• **EXERCISE**
Copy the rows below verbatim, starting at the line that contains "Task: Click the word" and ending at the line that contains "(x=71, y=13)".

• **INFORMATION PROVIDED**
......

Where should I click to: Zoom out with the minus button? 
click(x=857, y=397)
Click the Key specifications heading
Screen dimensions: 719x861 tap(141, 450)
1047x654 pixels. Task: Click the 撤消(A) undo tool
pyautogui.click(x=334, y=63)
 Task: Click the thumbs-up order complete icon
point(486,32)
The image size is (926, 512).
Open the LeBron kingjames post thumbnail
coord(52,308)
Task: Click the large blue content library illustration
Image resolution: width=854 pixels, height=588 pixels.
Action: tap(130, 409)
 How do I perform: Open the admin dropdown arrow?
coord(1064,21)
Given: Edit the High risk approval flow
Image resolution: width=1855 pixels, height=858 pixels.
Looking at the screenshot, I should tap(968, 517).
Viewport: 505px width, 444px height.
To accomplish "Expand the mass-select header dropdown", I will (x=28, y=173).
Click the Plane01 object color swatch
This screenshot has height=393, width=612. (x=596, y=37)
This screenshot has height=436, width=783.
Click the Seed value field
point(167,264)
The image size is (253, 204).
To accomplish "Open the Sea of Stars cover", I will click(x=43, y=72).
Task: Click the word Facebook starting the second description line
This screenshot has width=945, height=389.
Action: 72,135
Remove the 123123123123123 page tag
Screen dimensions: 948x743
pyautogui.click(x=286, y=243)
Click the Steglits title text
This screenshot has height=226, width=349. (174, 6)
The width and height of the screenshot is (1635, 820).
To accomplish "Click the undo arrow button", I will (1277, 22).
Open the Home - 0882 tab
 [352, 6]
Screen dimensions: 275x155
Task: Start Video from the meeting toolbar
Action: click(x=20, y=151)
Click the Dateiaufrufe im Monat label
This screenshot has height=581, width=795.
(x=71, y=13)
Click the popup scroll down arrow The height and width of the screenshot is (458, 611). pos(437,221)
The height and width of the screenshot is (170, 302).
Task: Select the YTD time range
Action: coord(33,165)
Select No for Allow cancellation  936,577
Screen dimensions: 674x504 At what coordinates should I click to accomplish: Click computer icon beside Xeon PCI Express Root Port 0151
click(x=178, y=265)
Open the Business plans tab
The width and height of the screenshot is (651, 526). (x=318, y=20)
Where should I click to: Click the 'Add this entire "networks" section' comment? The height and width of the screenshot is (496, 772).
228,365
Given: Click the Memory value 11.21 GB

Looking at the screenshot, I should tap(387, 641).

......

• **COMPLETE OUTPUT**
Task: Click the word Facebook starting the second description line
This screenshot has width=945, height=389.
Action: 72,135
Remove the 123123123123123 page tag
Screen dimensions: 948x743
pyautogui.click(x=286, y=243)
Click the Steglits title text
This screenshot has height=226, width=349. (174, 6)
The width and height of the screenshot is (1635, 820).
To accomplish "Click the undo arrow button", I will (1277, 22).
Open the Home - 0882 tab
 [352, 6]
Screen dimensions: 275x155
Task: Start Video from the meeting toolbar
Action: click(x=20, y=151)
Click the Dateiaufrufe im Monat label
This screenshot has height=581, width=795.
(x=71, y=13)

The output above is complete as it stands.